Exercise instructions:
For each line in the records that contains "Suivez", make a copy.

Provided data:
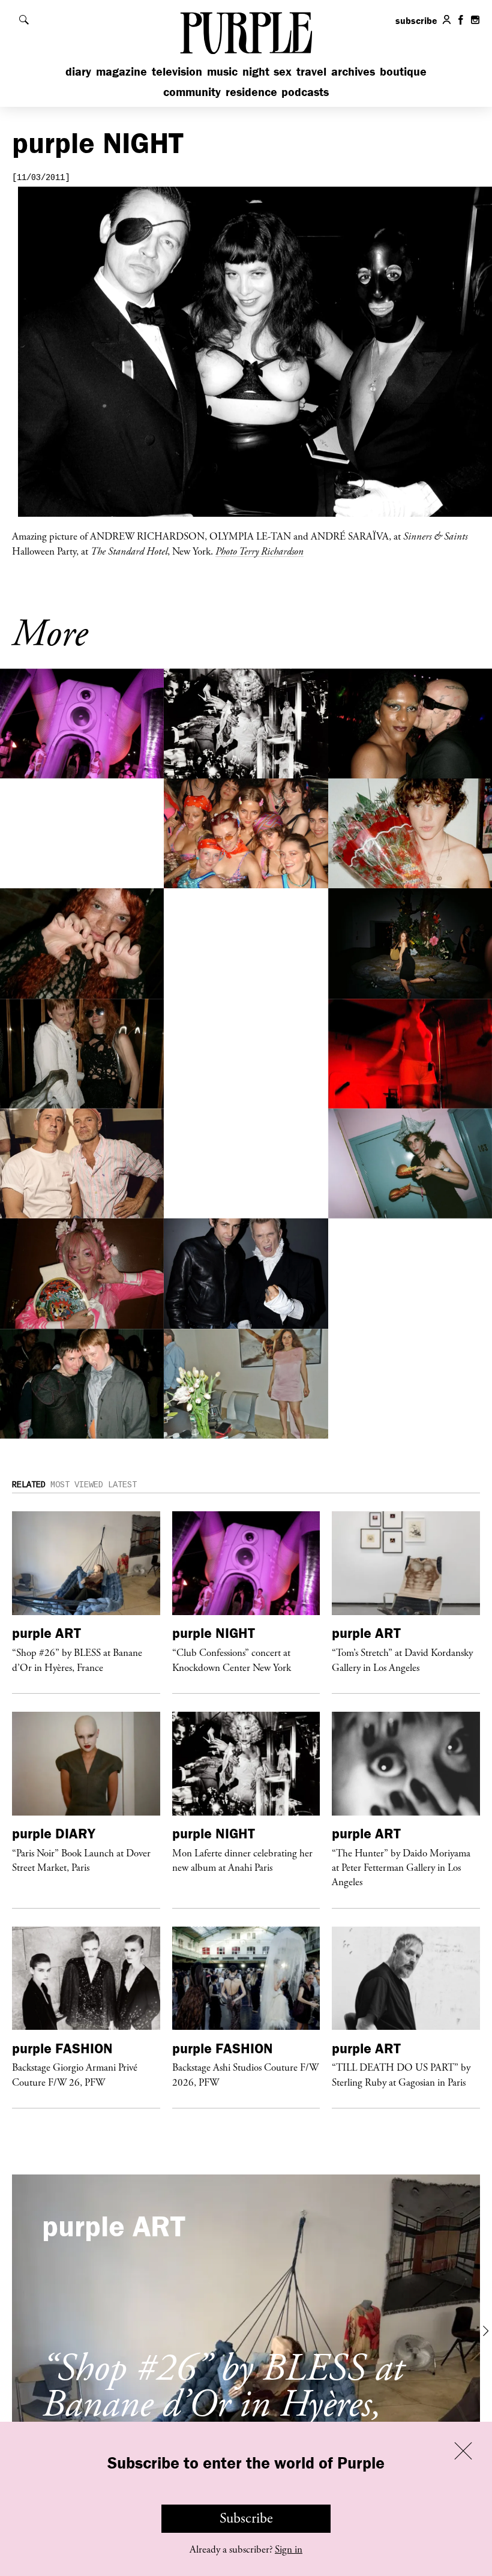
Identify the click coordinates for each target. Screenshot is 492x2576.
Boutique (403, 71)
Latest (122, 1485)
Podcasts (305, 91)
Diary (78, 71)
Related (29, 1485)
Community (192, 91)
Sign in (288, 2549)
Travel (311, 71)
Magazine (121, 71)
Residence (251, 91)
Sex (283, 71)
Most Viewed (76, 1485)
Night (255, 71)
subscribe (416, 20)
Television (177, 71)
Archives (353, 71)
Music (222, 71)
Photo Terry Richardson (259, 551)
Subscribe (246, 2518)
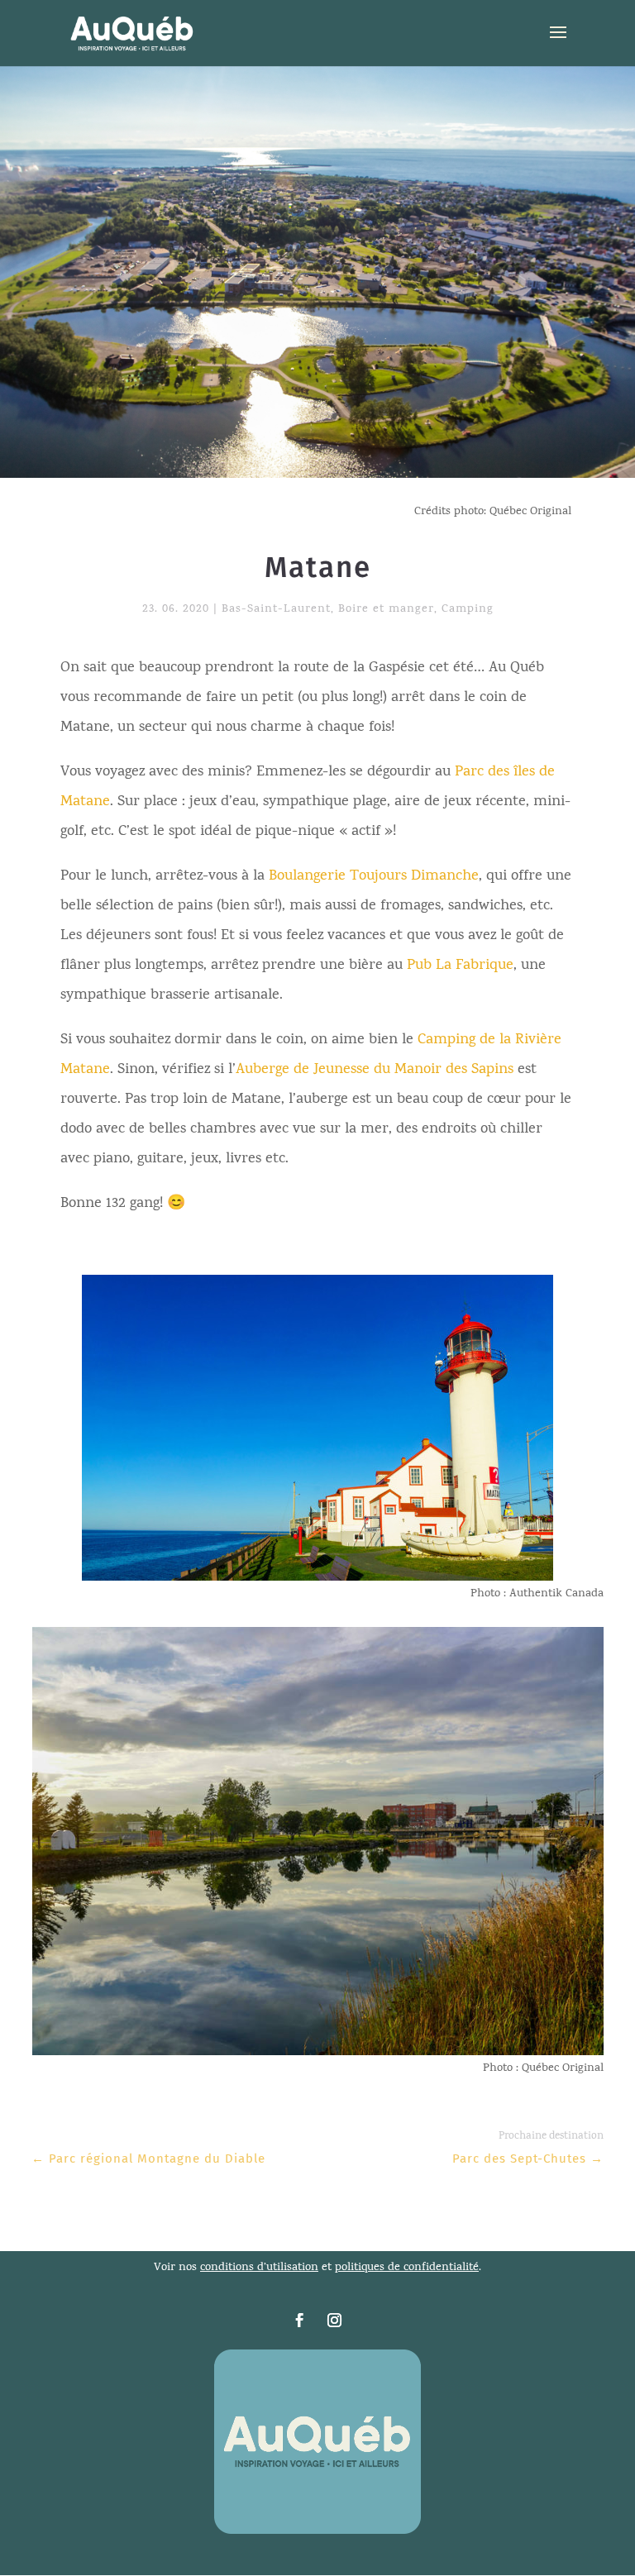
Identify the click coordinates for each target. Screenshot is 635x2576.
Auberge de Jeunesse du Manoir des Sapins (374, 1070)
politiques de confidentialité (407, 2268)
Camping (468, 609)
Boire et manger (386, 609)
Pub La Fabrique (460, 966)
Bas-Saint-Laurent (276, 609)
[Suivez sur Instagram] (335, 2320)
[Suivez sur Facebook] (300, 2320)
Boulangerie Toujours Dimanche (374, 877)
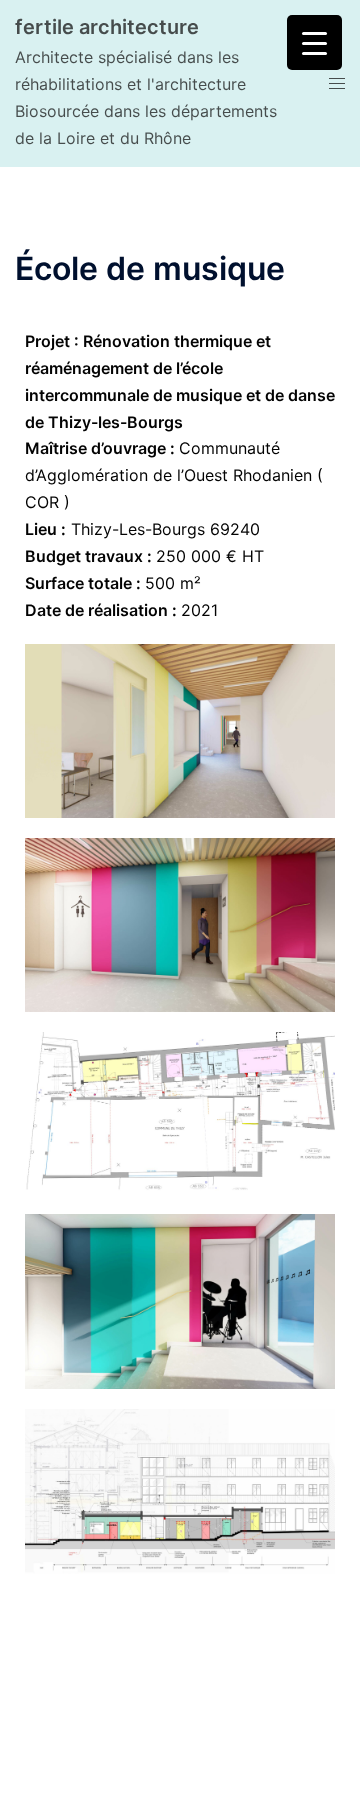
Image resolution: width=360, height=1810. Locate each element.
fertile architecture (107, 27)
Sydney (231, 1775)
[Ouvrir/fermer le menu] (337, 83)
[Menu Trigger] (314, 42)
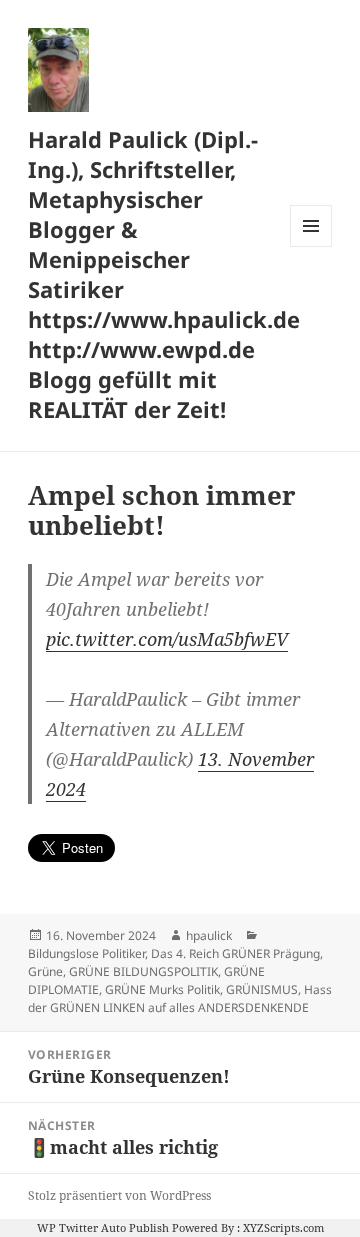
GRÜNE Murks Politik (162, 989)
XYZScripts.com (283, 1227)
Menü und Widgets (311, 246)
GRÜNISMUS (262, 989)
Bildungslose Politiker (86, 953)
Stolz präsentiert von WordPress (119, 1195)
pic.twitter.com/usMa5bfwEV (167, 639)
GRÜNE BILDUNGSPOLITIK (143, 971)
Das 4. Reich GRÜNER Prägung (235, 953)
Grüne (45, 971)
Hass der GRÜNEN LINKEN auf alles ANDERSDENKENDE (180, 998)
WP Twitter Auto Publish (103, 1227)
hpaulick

Answer space:
[Suivez sur Instagram] (335, 2320)
[Suivez sur Facebook] (300, 2320)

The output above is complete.